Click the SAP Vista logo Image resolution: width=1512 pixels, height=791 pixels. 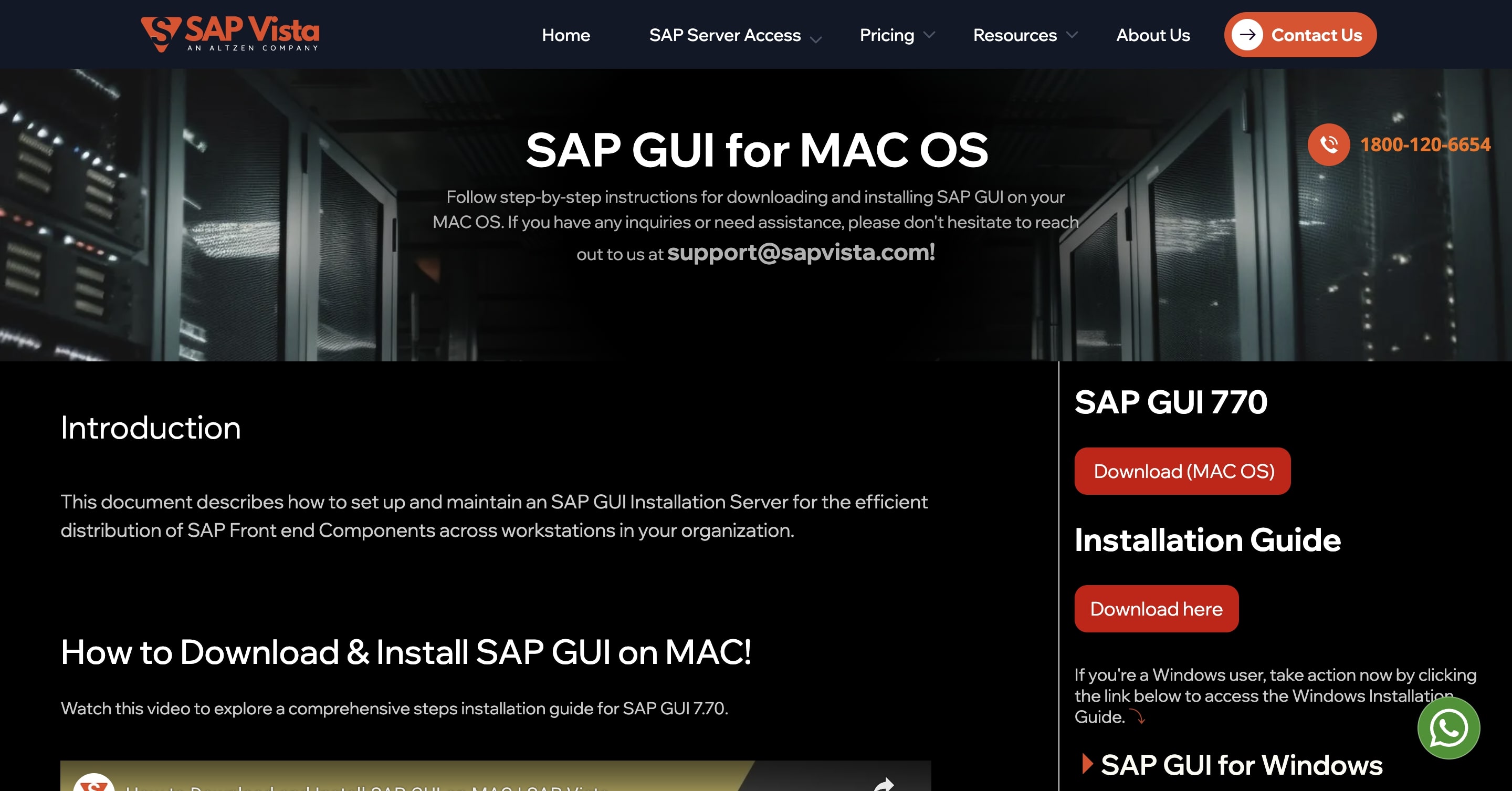(x=229, y=34)
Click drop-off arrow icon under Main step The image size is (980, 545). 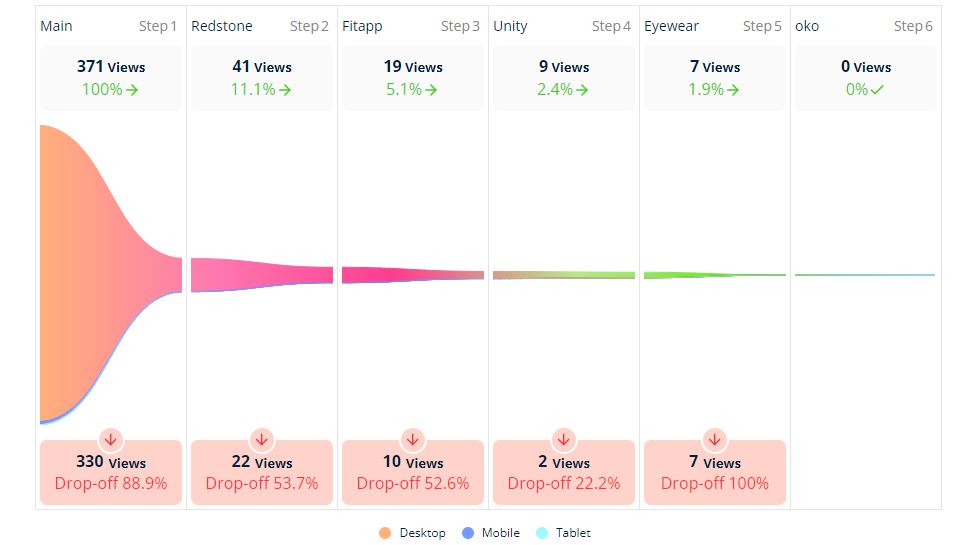111,439
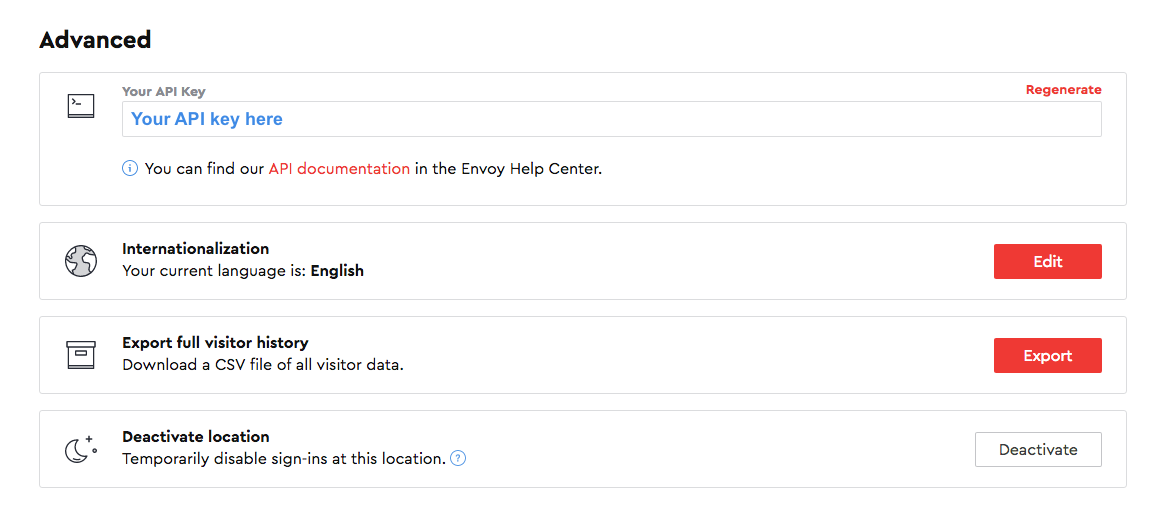Click the terminal icon beside the API key
1160x520 pixels.
(81, 106)
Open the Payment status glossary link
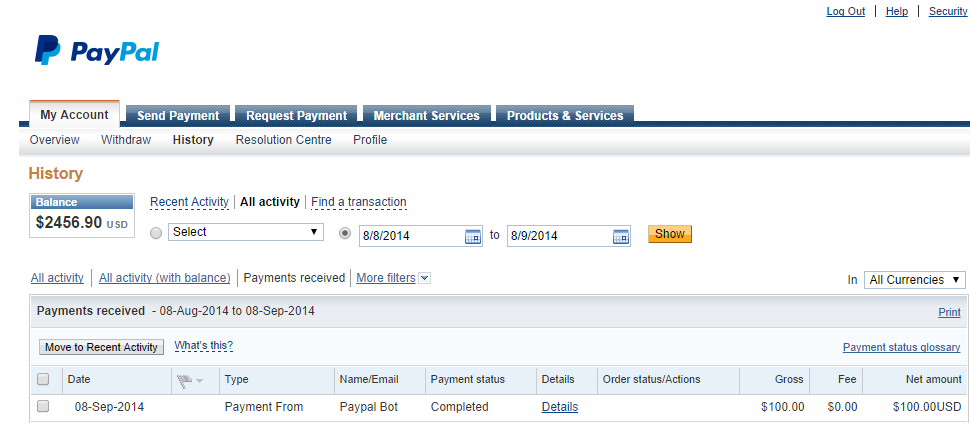This screenshot has width=970, height=424. 901,348
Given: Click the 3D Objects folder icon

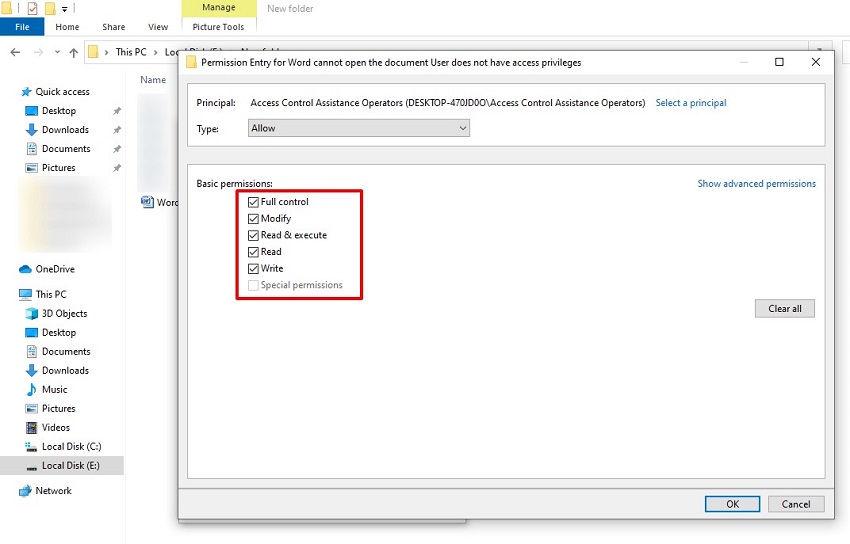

* **Directions**:
Copy the records word for word, starting at the line containing "Open the Payment status glossary link" and ending at the end of the records, with both ends included. Please leave the pictures out of your answer.

* **The solution**:
Open the Payment status glossary link
This screenshot has width=970, height=424. 901,348
Given: Click the 3D Objects folder icon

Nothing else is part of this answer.